I only have one initial condition but it can select multiple rows. Do you have a link to any documentation that states that each row is treated with independent stacks? (I presume I could emulate the desired effect using my own temp tables - not tried yet) I don't have enough 'reputation' to vote up your answer >:(
bacar almost 15 years

aha, you revised your answer to suggest temp table while I was commenting :)
bacar almost 15 years

I'm afraid I don't - I generally don't even know whether the edges selected in the initial query might belong to the same overall graph, or not :( Thanks though!
bacar almost 15 years

I don't want to eliminate routes that don't end up in my 'last' edge (I want everything that connects to any of the edges specified in the anchor) - but I agree that this is an interesting (separate) problem :)
bacar almost 15 years

Yes - this is an implementation of the "temp table" solution suggested by Quassnoi Thanks!
Andomar almost 15 years

If you add (6,1), would that count as being connected?
bacar almost 15 years

OK, I see now - that works for this simple case where all the repeated parts are contained within the initial set - it doesn't prevent repeatedly recursing into other subgraphs that are shared by, but not included directly within the initial set. e.g. consider graph: insert #bar values (1,2) insert #bar values (2,3) insert #bar values (1,3) insert #bar values (3,4) And initial start node of 1 only.
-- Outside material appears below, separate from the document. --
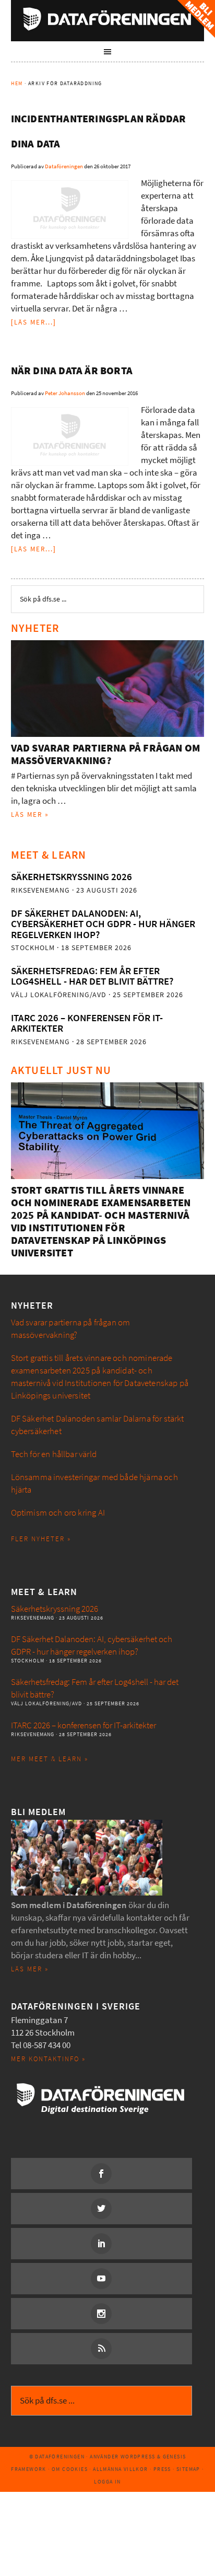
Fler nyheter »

Your query would still pick out edge 3->4 twice, because I can't insert the nodes I've visited into the table variable in the recursive member part (as you mention). :(
bacar almost 15 years

(Note that an ability to track nodes you've already visited would actually help in not infinitely looping through cyclic graphs, too!)
Andomar almost 15 years

Heh, I meant (6,1) to your original example! Or say, (7,1) to mine. Or is it given that (1,2) is an edge node and can't have entries before it?
bacar almost 15 years

Oh, right! Sorry. Then no, I don't want to select that. Sorry, I've been rather lax with my terminology - I only want to select the subgraphs that are "downstream" of the initial set of nodes.
Andomar almost 15 years

Thanks, I guess that's implicitly clear when people talk about graphs (I oughta read a book about them some day!)
ahains almost 15 years

@bacar - thanks for the helpful example, you may want to edit your question to incorporate that. You can't save any kind of state with the CTE, so I think you may have to go with an iterative tsql approach or something with the CLR.
bacar almost 15 years

Done - have tried to keep it as simple as possible though. Thanks!
bacar about 13 years

Not sure I've followed what this is meant to achieve. This actually selects edge 3->4 three times, rather than two! (I wanted it just once). It also select 2->3 twice. It also doesn't apply the original "arbitrary criteria" (where parent_id in (1,3)). If I add it, it gives the same results as I got in the initial problem statement.
bacar about 13 years

(FWIW - Taking @Quassnoi's answer/comments as true, I don't see how any solution involving just a recursive CTE could possibly solve the problem, irrespective of how you manipulate the data within it.)
Transact Charlie about 13 years

ya - -you are right. This would stop you from chasing triangle routes (if you had some entry where a child somehow pointed back at it's own parent or grandparent). It doesn't actually answer your question.
BD. about 10 years

Awesome, easy to understand and runs FAST! Thanks!
Smitty about 3 years

Super fast execution using this query. Helped me reduce the time for a stored proc from 2 mins to under 1 second. I know it isn't the answer to "how to do this w/ a CTE" but it is a very performant solution if you are willing to break away from the CTE recursion.